Dictionnaire du Cinéma 2001Éd. 2001
E

ESPAGNE. (suite)

Un nouvel élan.

La mort du Generalísimo et la fin de la toute-puissante censure ouvrent l'éventail thématique, amorcent une renaissance culturelle catalane, favorisent une réflexion critique originale et de multiples contestations. Le premier Congrès démocratique du cinéma espagnol (1978), convoqué pour débattre des moyens de surmonter la crise, n'est pas suivi d'effets. La banalité sociologique commence à peser sérieusement sur un cinéma débarrassé de la censure, trop complaisant vis-à-vis des anciens tabous. La collaboration avec la télévision publique apporte enfin un peu d'oxygène à la production. L'arrivée des socialistes au pouvoir et la nomination de Pilar Miró* à la tête de la cinématographie (1982-1985) stimulent un haut de gamme plutôt académique, avec une prolifération d'adaptations littéraires (Divinas palabras, J. L. García Sánchez*, 1987). Un système inspiré de l'avance sur recette française (1984) et les subventions des autorités autonomes y contribuent. Le Pays basque inspire les réalisateurs Imanol Uribe*, Montxo Armendáriz*, Julio Medem*. La plus importante révélation de cette période, Pedro Almodóvar*, échappe néanmoins aux pesanteurs et impose une vraie personnalité. Grâce à la promotion institutionnelle, son succès n'est pas isolé : l'Oscar couronne Volver a empezar (José Luis Garci*, 1982), puis Belle Époque (Fernando Trueba*, 1992). Comme jadis Fernando Rey* ou Francisco Rabal*, quelques jeunes comédiens peuvent entamer une carrière internationale (Victoria Abril*, Angela Molina*, Assumpta Serna*, Antonio Banderas*, Carmen Maura*). Cependant, la privatisation partielle de la télévision déstabilise cet échafaudage fragile (137 longs métrages produits en 1981, 53 en 1993). Désormais intégrée à l'Europe, l'Espagne se bat pour défendre ses industries culturelles face à une dictature qu'elle avait jusqu'alors méconnue, celle des lois du marché. La crise italienne fait de la cinématographie espagnole la deuxième du continent, juste après la France.

ESPOSITO (Gianni)

acteur français (Paris 1930 - id. 1974).

Après quelques petits rôles dans des films de 1954-55 (dont French Cancan de Renoir), il est apprécié dans les Mauvaises Rencontres d'Alexandre Astruc, puis dans Cela s'appelle l'aurore (Buñuel, 1955, où il incarne de manière dense et romantique le pauvre métayer expulsé.
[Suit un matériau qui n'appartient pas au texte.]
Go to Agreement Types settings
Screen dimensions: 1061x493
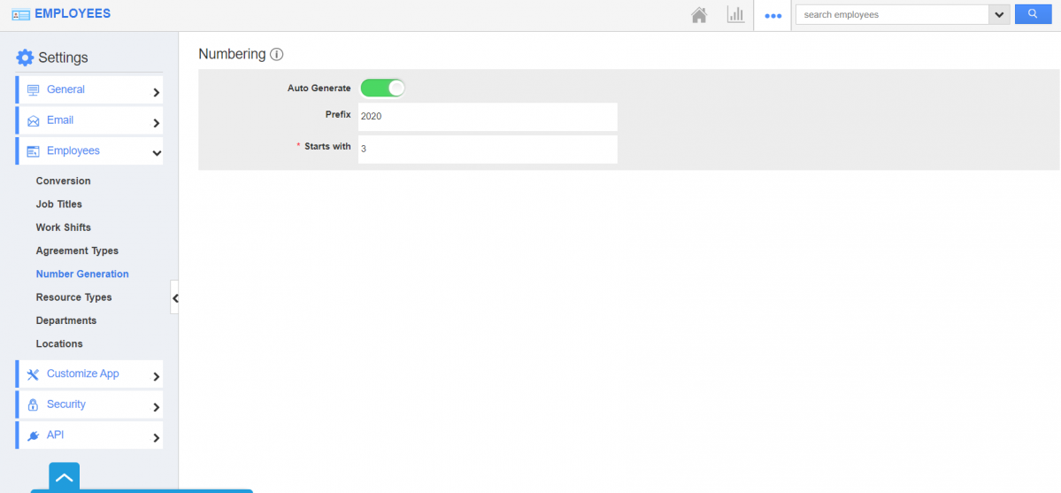(x=77, y=251)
Son jeu et son type de physique correspondent au personnage de Marius dans les Misérables de Le Chanois (1958) comme au beau ténébreux du Bel Âge de Kast (1959). Au début des années 60, il se rencontre chez Rivette (Paris nous appartient, 1961) et chez Cayatte (la Vie conjugale, 1964) ou Dreville (Normandie-Niemen, 1960). Mais sa carrière cinématographique décline bientôt – il fera une ultime et minuscule apparition dans le Déecaméron de Pasolini. Il s'affirme alors dans la chanson, mais cette seconde carrière est interrompue par une mort prématurée.

ESSANAY,

société de production américaine créée à Chicago en février 1907 par George K. Spoor et Gilbert M. Anderson (Broncho Billy). Le nom de la compagnie provient de la réunion des initiales des deux partenaires (S and A). Dès sa fondation, elle se spécialise dans deux genres bien définis : le western et la comédie burlesque. Anderson prend en charge la production des westerns, fait voyager une troupe itinérante à travers le Colorado, le Wyoming, le Nouveau-Mexique avant de s'établir à Niles en Californie, et se met lui-même en scène dans des centaines de petites bandes.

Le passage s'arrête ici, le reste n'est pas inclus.